Lamotrigine and valproic acid have been approved in Spain for a number of years for the treatment of generalized as well as partial seizures on monotherapy.24 In this study, patients with partial seizures were mainly treated with lamotrigine, while those with generalized seizures were treated with valproic acid. The different distribution of patients on treatment groups by seizure type indicates the preference of neurologists to prescribe a different AED according to the type of seizure to treat, even though both lamotrigine and valproic acid are indicated for both generalized and partial seizures. As a result of this treatment pattern, the distribution of patients between treatment arms seems biased according to type of seizure.
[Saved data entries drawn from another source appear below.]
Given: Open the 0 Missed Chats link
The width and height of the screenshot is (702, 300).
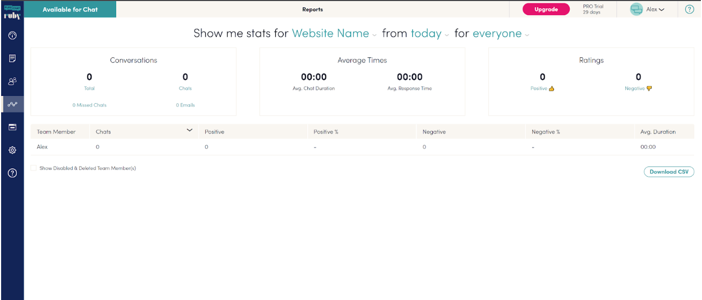Looking at the screenshot, I should (x=89, y=105).
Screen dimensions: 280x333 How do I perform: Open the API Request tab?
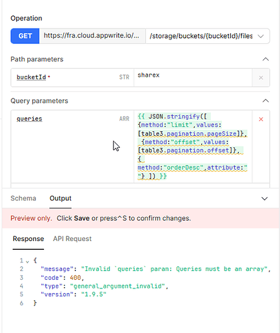coord(72,239)
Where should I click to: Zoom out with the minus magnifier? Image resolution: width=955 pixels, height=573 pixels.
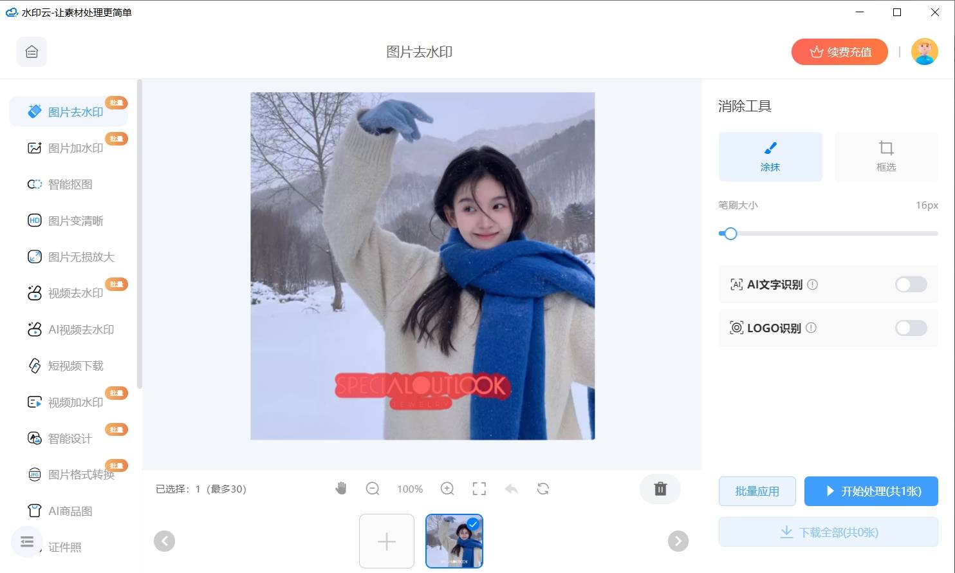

Due to the design of our study, a purely observational study following clinical practice, the study groups are not completely homogenous, and therefore comparisons should be made with caution.
Adverse events were observed in more than 60% of patients, which is not surprising if we compare this figure with the percentages of adverse events reported in previous studies with lamotrigine (72.7%) and valproic acid (83.3%).25 Despite the rate of adverse events, both drugs were well tolerated; no adverse event occurred during the study was severe, and no patient withdrew because of adverse events. Patients receiving stable doses of lamotrigine slightly improved their HRQoL during the study, despite of 60.4% of patients suffering adverse events. Patients on the valproic acid arm did not improve nor worsen their HRQoL although they suffered more adverse events (69.8%) than lamotrigine treated patients. Additionally, the HRQoL did not change significantly from the baseline to the follow-up visit, despite the percentage of patients who suffered adverse events during the study period. This fact suggests that HRQoL may not be substantially affected by adverse events on patients on monotherapy with stable doses of antiepileptic drugs.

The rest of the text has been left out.